▶ Request 1:
Answer these questions about the wine-and-food forum thread, one line each:
(a) Besides Zinfandel, which two grapes are in the "Paraduxx Z Blend"?
(b) What does moikel mix with the Italian aperitif Monte Negro?
(c) Which wine did knuckle47 drink with rigatoni and gravy?
▶ Request 2: Resume the wine-and-food forum thread from its final sentence, keeping the voice of its posts.

▶ Source passage:
# Wine Is Personal, & So Is Food!



## leah elisheva (Oct 26, 2014)

Happy Sunday To All!!!!

Today I bought a wine at our local liquor store, (after having already bought some mako shark to grill or smoke), and because a friend had raved about it for a while.













20141026_102051.jpg



__ leah elisheva
__ Oct 26, 2014






The "Paraduxx Z Blend" had scared me for some months, as I am not a zealous Zinfandel fan; yet learned this was a blend (with Cab & Merlot too, mixed with the Zin) and so I did give it a try...













20141026_102106.jpg



__ leah elisheva
__ Oct 26, 2014






Turning my baked shark (BABY SOFT & AMAZING) into a "Balsamic & Eggplant" darker flavor; this wine was just perfect!

And so, I am convinced that food and wine is really dependent upon our emotions, sentiments, memories, and influences on each day.

It IS personal. Like it or not. We act on what resonates at any given time.

And so, share YOUR smokes, grills, and sips, from today as well!

Cheers and happy SUNDAY!!!!!!!!!!!!!!!!!!!! Make it amazing!!!!!!!!! - Leah


----------



## themule69 (Oct 26, 2014)

Leah

As always it looks AW-SOME!

Happy smoken.

David


----------



## leah elisheva (Oct 27, 2014)

Thank you David!

It was delicious wine indeed and such baby soft shark!

Happy new week to you!

Cheers! - Leah


----------



## moikel (Oct 27, 2014)

No wine on Mondays! 
On the weekend the last of the Cape Jaffa, some Sons of Eden GSM. 
I bought some Malbec from Argentina but it's at work.
Because it's spring a little Italian aperitif  called Monte Negro,lemonade & a slice of blood orange.Tall glass ,ice.


----------



## leah elisheva (Oct 27, 2014)

Your wines sounded so great Mick!

And I am TRYING your No wine on Mondays for just today anyway...we'll see how I do when the day is done!

Meanwhile, I send good cheer and am catching up on notes, so more later!!!! Happy all!!!!!!!!!!!!! - Leah


----------



## themule69 (Oct 27, 2014)

Leah Elisheva said:


> Your wines sounded so great Mick!
> 
> And I am TRYING your No wine on Mondays for just today anyway...we'll see how I do when the day is done!
> 
> Meanwhile, I send good cheer and am catching up on notes, so more later!!!! Happy all!!!!!!!!!!!!! - Leah


Leah

I am going to also make this a non wine Monday. I bet I can do it. But no It is not also going to be a non beer Monday 
	

	
	
		
		



		
			






.

Happy Monday to you.

David


----------



## bear55 (Oct 27, 2014)

Leah, looks great and by the way I do not associate the word scared with you.


----------



## noboundaries (Oct 27, 2014)

What a beautiful looking meal.  Love the eggplant.  Wine?  Absolutely!

My wife and I enjoyed an inexpensive, fruity Chianti with an Italian dinner recently.  Leftovers tonight, and we'll break that "no wine on Mondays" rule on our first attempt.


----------



## knuckle47 (Oct 27, 2014)

I had believed that emotions played a big part of the wines I enjoy.  I am glad you confirm this.  Some days a simple Moscato goes So good with a meal ...like water and sometimes,  something I always tasted as very dry and pungent, is easy to drink and goes great with what ever it is we have.

Last night we had a Russo Chianti with a simple plate of rigatoni and gravy...seemed so perfect, but if I was just having a glass of wine...not my choice.

▶ Supplied material:
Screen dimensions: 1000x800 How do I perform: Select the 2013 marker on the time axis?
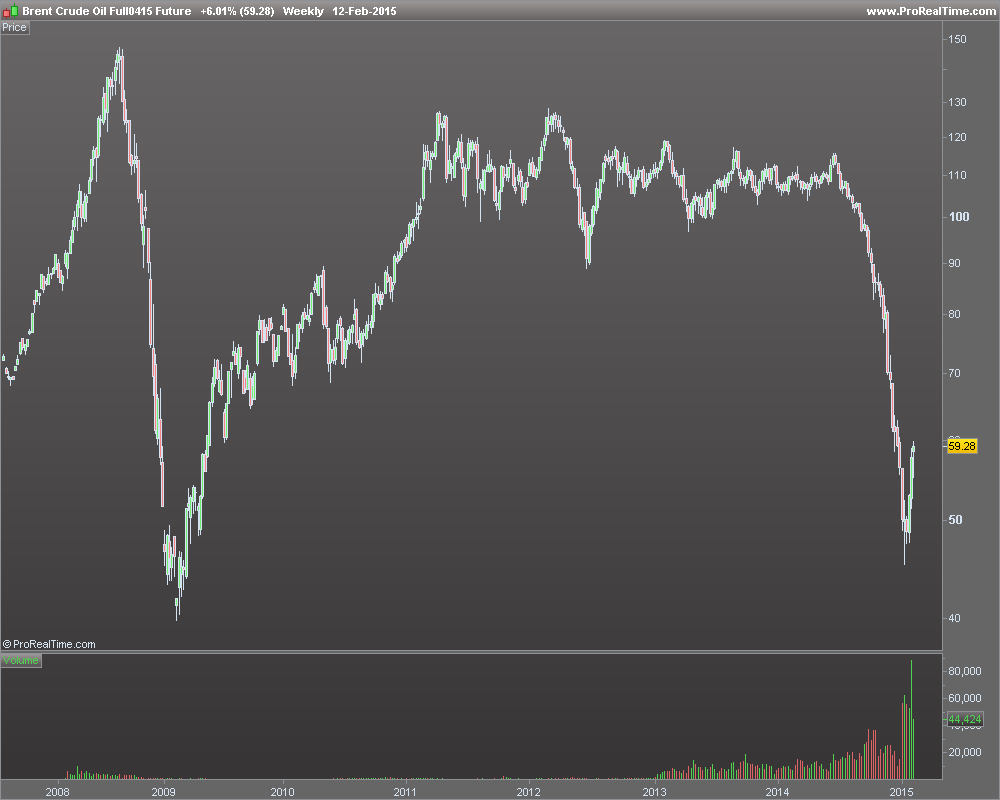654,792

▶ Expected output 1:
(a) Cab and Merlot.
(b) Lemonade and a slice of blood orange, served in a tall glass with ice.
(c) A Russo Chianti.

▶ Expected output 2:
Lately, moods play a big role in my daily events...nothing dramatic but some days a peanut butter and Nutella sandwich fills the bill


----------



## leah elisheva (Oct 27, 2014)

I love this group!!!!

Well David, I commend your willpower too! Between you and Mick, I always get "ideas" about going wine-less and yet I love my wine so much!

Speaking of "mood" influences; that reminds me of the old joke where a man and a woman are sitting on the porch, underneath the stars, drinking wine and relaxing into the most beautiful night...

The woman let's out a very content and cathartic sigh, and exclaims, "I LOVE YOU!"

To which the man nervously qualifies with, "Yeah right, is that you, or the WINE talking there?"

And the woman reveals, "Well it is ME! Talking to the wine!"

Ok then; happy Marvelous Monday to all!

Bear55, I am flattered entirely by your non association of "fear' and me in the same sentence. That should help fuel me throughout the week and I do thank you very much! I am however afraid of the woods, overcooked meat, and people who snore. But thank you entirely, as that means a lot indeed!

And Ray, thank you tons! That Chianti sounded sensational and as if it hit the spot! Knuckle47, yours did as well! And the comfort of the right food combination, company, and moment in time!

I believe that MOST of wine consumption and enjoyment is emotional (which is why there is no "right" or "wrong" in whether it smacks of cigar, clove, leather, coffee, or whatever notes ones gets, as that's so different to each person and palate and precise moment in time, least we forget the other influences and tastes and scenery which help make it what it is right then too) and so, if ever a good reason to "get emotional," I'd say wine is one!?

Cheers to all and happy new week!!!!!!!!!!!! - Leah


----------



## leah elisheva (Oct 28, 2014)

So, for the record, I did DO this "Wine-less Monday," yes made it through, didn't bite anybody, and yet didn't see the point.

I commend mind you, those who are losing weight via this method of restriction, when I am not, though somehow I do manage to stay the same range, and still have my wine, and so, I must in the end go with that.

Paying homage to this thought, I drank a bottle of Amarone from Trader Joe's. Great price, good structure and fair flavor. Not "AMAZING" but then today's seared emu was better than rare ahi tuna, and the wine matched really well, despite the food being better.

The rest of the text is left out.